播磨の山々

兵庫県姫路市周辺の山歩きと山道具の紹介をしています。2019年5月、Yahoo!ブログから引っ越してきました。

遭難に備える道具(その1)


私は基本的に単独で山に登るので、とにかく事故を起こさないように努めています。悪天候や時間の不足、ハチの襲撃など、何かあればすぐに撤退するため、山頂に立てないこともしばしばです。

しかし、山の中では何が起こるか分かりません。どんなに慎重に行動していても、事故や急病で動けなくなる可能性があります。

万一捜索される立場になった時(意識をなくしていれば仕方ありませんが)、少しでも捜索隊の方々の労力を減らせるように、自分の位置を知らせる装備をいくつかバックパックに忍ばせています。それらの装備を、何回かに分けて紹介していくことにします。

今回は、私が山行に持って行く、パイロット用のストロボライトを紹介します。(写真参照)

これは米軍のパイロットが飛行時常に身につけているもので、毎秒1回の早さで、最大瞬間25万ルーメンのストロボ光を発する装置です。撃墜されてパラシュート降下した際、救助に来たヘリや地上部隊に自分の位置を知らせるために点滅させます。

似たようなストロボは、マリンスポーツ用(漂流時の救助要請用)として民間向けにも売られています。

メーカー:ACR社
製品名:MS2000
10m防水
単3電池2本で8時間作動(単3リチウム電池使用可能)
寸法:11.4x5.6x3.3cm
本体重量:115g(電池含まず)

軍の試験によると、霧や霞のない深夜で、このストロボ光を視認できる限界距離は約10kmだそうです。山の中であれば枝葉にじゃまをされるので光が届く距離はもっと短いでしょうが、一晩中点滅させておけば、麓の住民に気づいてもらえるかも知れません。(私が登るのは主に播磨地方の山なので、人里が近いことが多い)
暗くなってから自分の位置をアピールしておけば、(気づいたもらえたなら)翌朝以降にその地域を重点的に捜索してもらえるはず。

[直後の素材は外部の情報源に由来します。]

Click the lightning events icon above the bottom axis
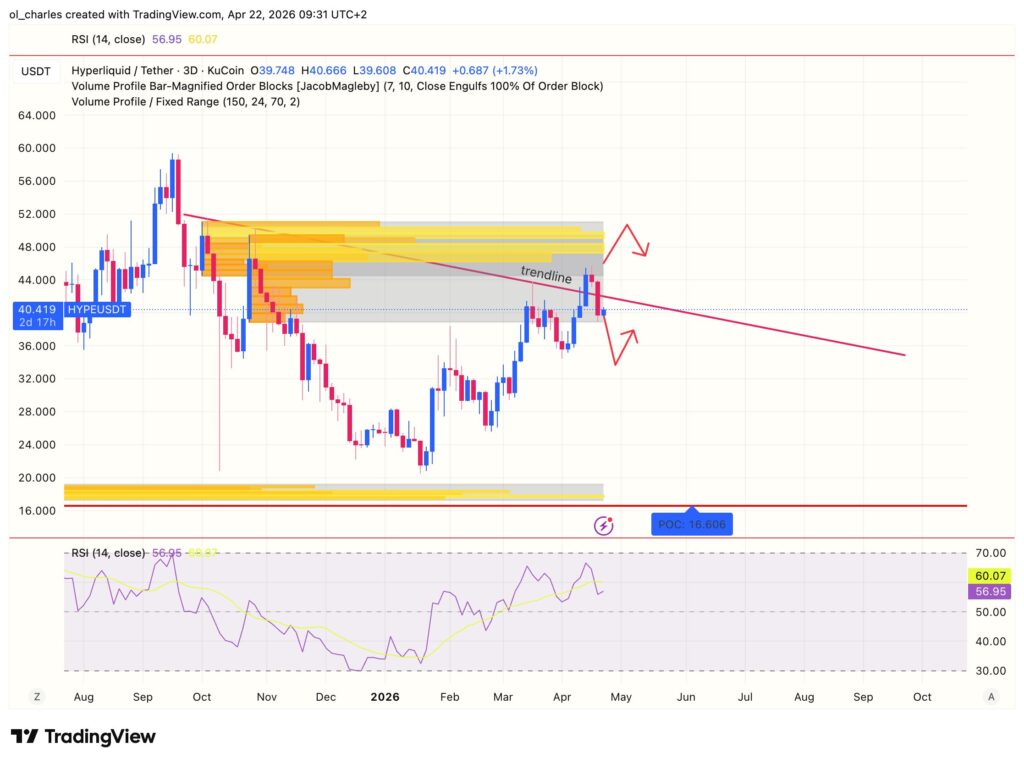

ただ、日中は気づいてもらえる可能性はないでしょう。そのため、明るい日中用の信号装備(これもパイロット用)も持っていますが、これは次回以降に紹介します。

スイッチは、手袋をはめたままでも操作しやすいよう大きく作られています。スイッチのストロークが長いので、スイッチに何かが当たって誤作動する可能性も低くなっています。

他にも軍用ならではの機能がついていますが、一般の登山では役に立たないため、ここでは説明を割愛します。

遭難したことがないので一度も使ったことはありませんが、訓練に膨大な費用と時間をかけた戦闘機パイロットを死なせたくないと考えている空軍が使っているものなので、おそらく性能に問題はないはず。

軍用の物は特殊な機能がついているため高価(2万円以上)ですが、マリンスポーツ用として売られている民間用のものは、軍用に比べて安価です(数千円で買える物もあります)。